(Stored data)

+++

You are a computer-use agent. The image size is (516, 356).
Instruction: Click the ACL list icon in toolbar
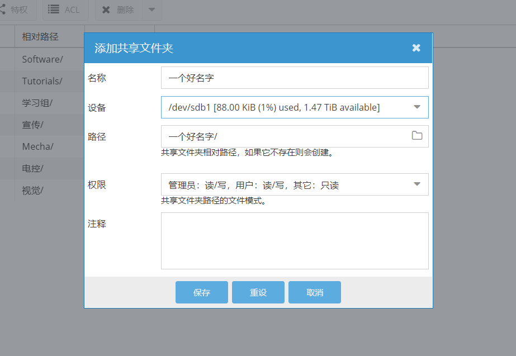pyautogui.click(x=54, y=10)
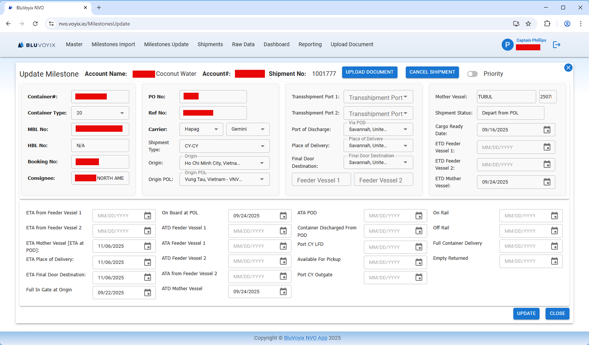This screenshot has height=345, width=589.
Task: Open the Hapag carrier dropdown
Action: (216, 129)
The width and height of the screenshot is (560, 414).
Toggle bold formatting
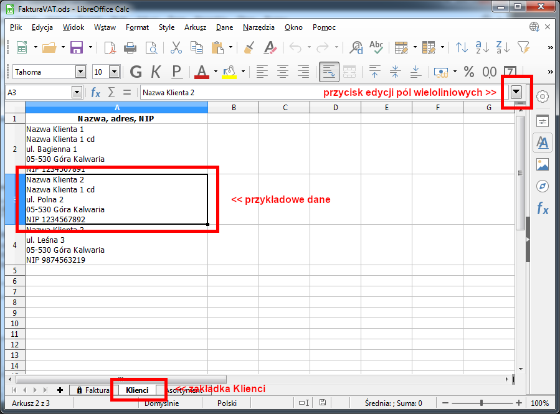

+++

**Exercise goal**
Can you quote exactly, and only, the lines from the one containing "The width and" through the last line of the records above, keeping both ends and leaving out any pictures?

**Output of the task**
The width and height of the screenshot is (560, 414).
Toggle bold formatting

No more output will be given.